Although the 2021 Consumer Electronics Show in Las Vegas was put off until January 11, the pace of releasing new products didn’t slow down. Especially, after been seriously affected by Covid-19, the world’s most well-known electronics manufacturers are desperately trying to get through the hardship as soon as possible.

For example, Samsung released three lines of product with different technologies, like the Neo QLED TV and the Wall – MicroLED TV. LG also prepared bendable 48-inch OLED TV and Monitor, a Transparent OLED TV, and a QNED Mini LED TV. The Mini LED tech is also used by TCL in their Roku TVs.

At this point, you might wonder, “I had LED TVs, and just paid a fortune on an OLED TV. But here come more words like QLED, Mini LED and Micro LED! ” So, what exactly are the difference between them and which one suits you the best? In this article, the editor will try to explain.

Firstly, what are OLED TVs and their featurs?

Today, there are numerous kinds of OLED TVs on the market, including Sony, Philips, Skyworth, Samsung, and LG. As we can see from the list above, LG is in the leading position at this stage.

OLED stands for Organic Light-Emitting Diode technology. Different from LED that is driven by a backlit array behind the pixel to emit light, OLED is revolutionary because the pixel can illuminate on its own. This means that while the scene of black on the LED panel is a bit gray, the area displayed would be pure black on OLED TVs. So even someone who is not an audio-visual enthusiast would be able to notice the improvement of the color contrast. In addition, since there is no need for backlit, OLED TVs can easily be made with thinner and curved screens.

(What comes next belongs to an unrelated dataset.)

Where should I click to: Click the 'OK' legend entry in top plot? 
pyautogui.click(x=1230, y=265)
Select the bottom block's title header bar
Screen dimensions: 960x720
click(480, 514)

On top of that, OLED TVs also offer a wider range of viewing angles, and even when viewing from the side, the color is still impressive. Finally, OLED TVs have limited response times, making them perfect for gaming and watching sports.

However, there’s no such thing as perfection, OLED TVs still have their downsides. Firstly, although it’s not obvious when watching during the day, they’re not as bright as LCD TVs. Besides, when a static scene stays on the screen for too long, the user may see the outline of the image later, such as the platform logo, and it may linger even after switching. Especially after being used for a long time, a serious shadow will appear, commonly known as the “burning screen” phenomenon. In the early days, the service life of OLED TVs are very short, but LG has been able to guarantee 30,000 hours of service life.

Secondly, what about QLED TVs?

QLED (Quantum Dot Light Emitting Diodes) is created by Samsung to describe its high-end quantum-dot LED TV series. Simply put, QLED TV is a type of LED TV that uses quantum dot technology to improve the display quality of critical images. Provides better brightness and a wider range of colors.

However, because QLED is not luminous, the LED backlight that illuminates the screen is always on, which means they cannot provide a pure black like OLED.

Thirdly, the Mini LED.

Samsung designed the Quantum Mini LED that is 1/40 the height of a conventional LED. This technology has already been used in other products as well. Instead of using a lens to disperse light, and a package to fix the LED in place, the Quantum Mini LED has incredibly thin microlayers filled with many more LEDs. Quantum Matrix Technology enables ultra-fine and precise control of the densely packed LEDs, preventing blooming—and allowing viewers to enjoy the content as its meant to be seen. It helps make dark areas darker and bright areas brighter, resulting in a more precise and immersive HDR experience.

Finally, the Micro LED.

Actually, this technology did not use in Sumsang TVs until now. Samsung has made Micro LED available in a traditional TV form factor for the first time—bringing consumers a breathtaking visual experience on an ultra-large next-generation screen.

The new Micro LED line uses micrometer-sized LED lights to eliminate the backlight and color filters utilized in conventional displays. It is self-illuminating, producing stunningly realistic colors and brightness through its 24 million individually controlled LEDs. And with a Monolith design defined by over 99% screen-to-body ratio.